Over the past decade Talabani has often surprised his friends and enemies alike.  Since the 2003 American invasion and his appointment as Iraq’s president, Talabani has adopted increasingly strange positions, considering that he was the leader of the Kurdish liberation movement from 1976.

Beneath his Kurdish skin, Talabani today acts almost as much of an Arab nationalist as the Iraqi prime minister Nuri al Maliki. But at one time the Kurdish people were devoted to Talabani and called him Mam Jalal, meaning ‘Uncle’.

One of his former close friends told me: “I am glad he didn’t die ten years ago”.  By this he meant that the people would not then have known the truth about Talabani and they would have considered him a hero.

One of the hottest questions in Kurdish politics is how to create a Kurdish state. Yet several times Talabani told reporters that a Kurdish state is “a poetic dream” and most observers believe our enemies benefited from that statement.

Talabani’s position on the execution of Saddam and his henchmen also raised eyebrows. He told reporters that he could not sign for the execution of Saddam because he was a lawyer and had human rights concerns.

Yet he has given no explanation for almost five years of civil war in Kurdistan when so many lives were pointlessly lost and there were so many human rights abuses.

When he left the PUK, Nawshirwan Mustafa – his former close friend and comrade of the armed struggle – told a journalist that: “Talabani made so many promises to reform in the past and he never delivered”. Today Nawshirwan Mustafa basically doesn’t want to know Talabani. Despite several calls from Talabani, he wants to avoid him at any price.

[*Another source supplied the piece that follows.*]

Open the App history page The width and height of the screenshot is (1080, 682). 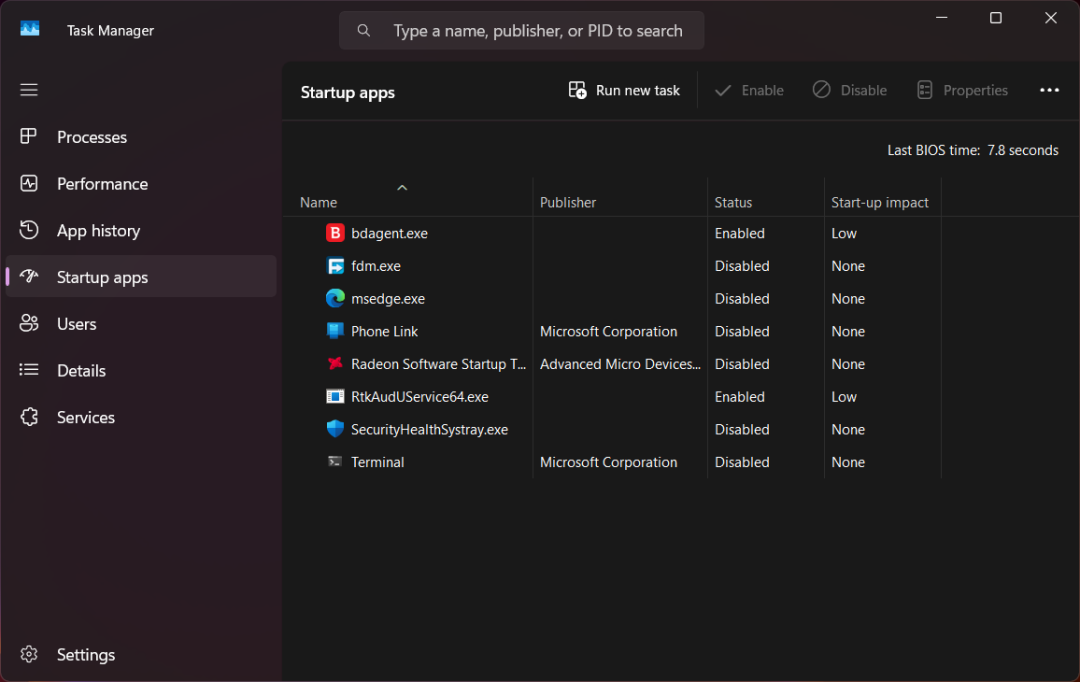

Talabani’s position on the current disputes between the Kurdistan Regional Government (KRG) and the Iraqi state doesn’t surprise me at all. He is more interested in playing political cards than in the Kurdish cause. Even though, as we all know, the new Iraqi state is more impressed by the Saddamist style of rule than by democratic government.

For starters he failed to implement Article 140 concerning the normalisation of Kirkuk and other disputed territories.

Recently he has taken sides with the Iraq government in its dispute with the KRG over the fugitive Iraqi deputy president Hashimi. Talabani backs Maliki even though the Iraqi PM is breaching the Iraq constitution. And now, instead of focussing on the Kurdish political situation, he is spending more time engaging with the Arab summit and Maliki’s government in Baghdad.

Muayd Taeb MP, of the Kurdistan coalition, told Sumar News that: “Talabani is not speaking like a Kurd”.

Clearly, over the past nine years Talabani has played no positive role on issues vital to our future. The fact that he doesn’t like the Barzani family has nothing to do with the Kurdish cause which is concerned with more important matters such as Article 140 and the oil and gas contracts.

Finally, it is evident that Talabani – although unsophisticated, inarticulate and devoid of charisma – is leading Iraqi and Kurdish politics into dangerous uncertainty.